Paige doesn’t want to talk about it, she gazes towards the door of the café and sees two boys entering that she knows from college. Ella registers the distraction and turns to look. One of the boys waves.
“Who are they?” Ella asks.
“I think the tall one’s called Rob.”
The boys get their order then come to say hello. Introductions are made, the tall one isn’t called Rob after all, his friend hides shyly behind a long fringe. Ella invites them to sit.
“Hear about the bust?” says not-Rob to Paige. Police came to the college and arrested an Egyptian violinist who’d been posting offensive remarks online. “He said the British troops deserved to die.”
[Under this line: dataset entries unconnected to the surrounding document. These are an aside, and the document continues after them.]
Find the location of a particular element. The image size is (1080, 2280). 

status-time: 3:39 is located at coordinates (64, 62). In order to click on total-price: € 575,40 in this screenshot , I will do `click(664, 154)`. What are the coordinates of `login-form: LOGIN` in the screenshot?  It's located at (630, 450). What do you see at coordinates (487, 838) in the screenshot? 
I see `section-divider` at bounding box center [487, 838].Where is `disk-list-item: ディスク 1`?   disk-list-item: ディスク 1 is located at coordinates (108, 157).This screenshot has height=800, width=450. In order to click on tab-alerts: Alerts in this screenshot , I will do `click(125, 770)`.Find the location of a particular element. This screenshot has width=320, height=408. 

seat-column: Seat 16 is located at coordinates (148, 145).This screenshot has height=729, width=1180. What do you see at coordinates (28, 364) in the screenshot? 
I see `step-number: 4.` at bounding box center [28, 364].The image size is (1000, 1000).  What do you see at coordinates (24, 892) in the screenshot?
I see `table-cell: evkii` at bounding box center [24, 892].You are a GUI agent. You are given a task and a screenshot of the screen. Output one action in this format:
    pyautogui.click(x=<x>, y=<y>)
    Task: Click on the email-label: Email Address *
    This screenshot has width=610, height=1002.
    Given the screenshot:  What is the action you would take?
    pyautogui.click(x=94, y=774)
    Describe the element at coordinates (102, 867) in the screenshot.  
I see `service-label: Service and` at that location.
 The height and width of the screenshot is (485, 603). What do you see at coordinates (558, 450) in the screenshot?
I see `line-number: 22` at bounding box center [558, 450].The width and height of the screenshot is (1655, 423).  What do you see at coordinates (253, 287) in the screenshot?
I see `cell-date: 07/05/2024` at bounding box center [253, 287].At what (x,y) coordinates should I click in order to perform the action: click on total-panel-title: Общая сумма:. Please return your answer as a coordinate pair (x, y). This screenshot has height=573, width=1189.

“Then what did he expect?” says Ella.
“Got to have free speech,” the shy one offers, possibly wanting some kind of debate about it, but the conversation lapses. Ella restarts it. “Do you know a teacher at college called Conroy?”
“I had him once as accompanist,” says the tall one.
“Does he have a reputation?” Ella asks him. “You know, with girl students?” Seeing Paige’s reaction she adds, “Just asking.”
“I couldn’t say,” he responds. “Only thing I heard is he had a breakdown in the past, gets moody. One time he got really angry with my mate Harry, swore at him.”
Ella folds her arms in vindication.
“What did your mate do to upset him?” Paige asks.
He shrugs. “Nothing.”
Paige has to go, she’s booked a practice room. Her plan was to work on the Klauer slow movement, there’s no need if Conroy wants her to return the score, but she’s glad of an excuse to leave Ella with the other two who look to Paige as though they should still be at school. She feels so much older than them all, after what she’s been through.
Walking to the college she wonders how it would have turned out if she hadn’t miscarried. She’s sure she would have aborted it, but can’t help imagining the parallel world with an extra life in it. Adoption, perhaps, then years later her daughter finds her, demands to know everything. You work so hard to eliminate mistakes but they always happen.
The practice room is still occupied: peering through the small window in the thick door Paige sees a Chinese girl playing what she guesses to be Rachmaninov, head bent in concentration, right hand leaping gymnastically across the keyboard. It looks dispiritingly perfect. Paige checks her watch then abruptly opens the door on the girl who stops, startled, and immediately apologises for having overrun. Paige tells her it’s no problem, drops her bag to the floor and feels the energy being pulled out of her by this clockwork virtuoso who will always be so much better and brought nothing but her talent. She bows and scuttles out.